(Task statement)
An exact copy of all the entries below is what this task needs.

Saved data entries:
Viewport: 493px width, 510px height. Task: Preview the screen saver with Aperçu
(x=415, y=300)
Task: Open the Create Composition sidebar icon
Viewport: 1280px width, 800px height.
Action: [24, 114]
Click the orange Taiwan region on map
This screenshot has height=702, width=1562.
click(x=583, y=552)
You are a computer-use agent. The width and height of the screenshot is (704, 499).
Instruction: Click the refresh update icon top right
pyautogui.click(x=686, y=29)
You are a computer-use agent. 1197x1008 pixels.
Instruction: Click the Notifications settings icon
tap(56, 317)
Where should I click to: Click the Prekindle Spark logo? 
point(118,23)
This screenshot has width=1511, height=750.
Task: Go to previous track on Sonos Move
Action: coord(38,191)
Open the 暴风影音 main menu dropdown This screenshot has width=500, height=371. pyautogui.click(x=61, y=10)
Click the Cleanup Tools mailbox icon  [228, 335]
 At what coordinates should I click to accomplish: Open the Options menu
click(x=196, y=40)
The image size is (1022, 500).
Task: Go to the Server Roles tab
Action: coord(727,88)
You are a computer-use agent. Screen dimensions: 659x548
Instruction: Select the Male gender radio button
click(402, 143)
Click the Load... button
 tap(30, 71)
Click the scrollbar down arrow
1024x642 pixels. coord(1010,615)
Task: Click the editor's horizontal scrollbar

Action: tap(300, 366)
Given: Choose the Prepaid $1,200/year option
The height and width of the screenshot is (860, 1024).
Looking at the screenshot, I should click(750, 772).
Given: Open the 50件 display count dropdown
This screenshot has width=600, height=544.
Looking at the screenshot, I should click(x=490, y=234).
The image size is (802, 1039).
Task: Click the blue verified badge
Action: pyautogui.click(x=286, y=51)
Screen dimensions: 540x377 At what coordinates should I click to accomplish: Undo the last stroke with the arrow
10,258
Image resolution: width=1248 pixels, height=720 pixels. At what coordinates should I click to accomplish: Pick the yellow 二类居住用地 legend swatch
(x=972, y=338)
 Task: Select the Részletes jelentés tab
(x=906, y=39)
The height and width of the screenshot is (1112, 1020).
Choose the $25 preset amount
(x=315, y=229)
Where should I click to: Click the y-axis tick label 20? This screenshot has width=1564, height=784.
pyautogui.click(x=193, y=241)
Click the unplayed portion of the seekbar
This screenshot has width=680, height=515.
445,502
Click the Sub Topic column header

(Task result)
Viewport: 493px width, 510px height. Task: Preview the screen saver with Aperçu
(x=415, y=300)
Task: Open the Create Composition sidebar icon
Viewport: 1280px width, 800px height.
Action: [24, 114]
Click the orange Taiwan region on map
This screenshot has height=702, width=1562.
click(x=583, y=552)
You are a computer-use agent. The width and height of the screenshot is (704, 499).
Instruction: Click the refresh update icon top right
pyautogui.click(x=686, y=29)
You are a computer-use agent. 1197x1008 pixels.
Instruction: Click the Notifications settings icon
tap(56, 317)
Where should I click to: Click the Prekindle Spark logo? 
point(118,23)
This screenshot has width=1511, height=750.
Task: Go to previous track on Sonos Move
Action: coord(38,191)
Open the 暴风影音 main menu dropdown This screenshot has width=500, height=371. pyautogui.click(x=61, y=10)
Click the Cleanup Tools mailbox icon  [228, 335]
 At what coordinates should I click to accomplish: Open the Options menu
click(x=196, y=40)
The image size is (1022, 500).
Task: Go to the Server Roles tab
Action: coord(727,88)
You are a computer-use agent. Screen dimensions: 659x548
Instruction: Select the Male gender radio button
click(402, 143)
Click the Load... button
 tap(30, 71)
Click the scrollbar down arrow
1024x642 pixels. coord(1010,615)
Task: Click the editor's horizontal scrollbar

Action: tap(300, 366)
Given: Choose the Prepaid $1,200/year option
The height and width of the screenshot is (860, 1024).
Looking at the screenshot, I should click(750, 772).
Given: Open the 50件 display count dropdown
This screenshot has width=600, height=544.
Looking at the screenshot, I should click(x=490, y=234).
The image size is (802, 1039).
Task: Click the blue verified badge
Action: pyautogui.click(x=286, y=51)
Screen dimensions: 540x377 At what coordinates should I click to accomplish: Undo the last stroke with the arrow
10,258
Image resolution: width=1248 pixels, height=720 pixels. At what coordinates should I click to accomplish: Pick the yellow 二类居住用地 legend swatch
(x=972, y=338)
 Task: Select the Részletes jelentés tab
(x=906, y=39)
The height and width of the screenshot is (1112, 1020).
Choose the $25 preset amount
(x=315, y=229)
Where should I click to: Click the y-axis tick label 20? This screenshot has width=1564, height=784.
pyautogui.click(x=193, y=241)
Click the unplayed portion of the seekbar
This screenshot has width=680, height=515.
445,502
Click the Sub Topic column header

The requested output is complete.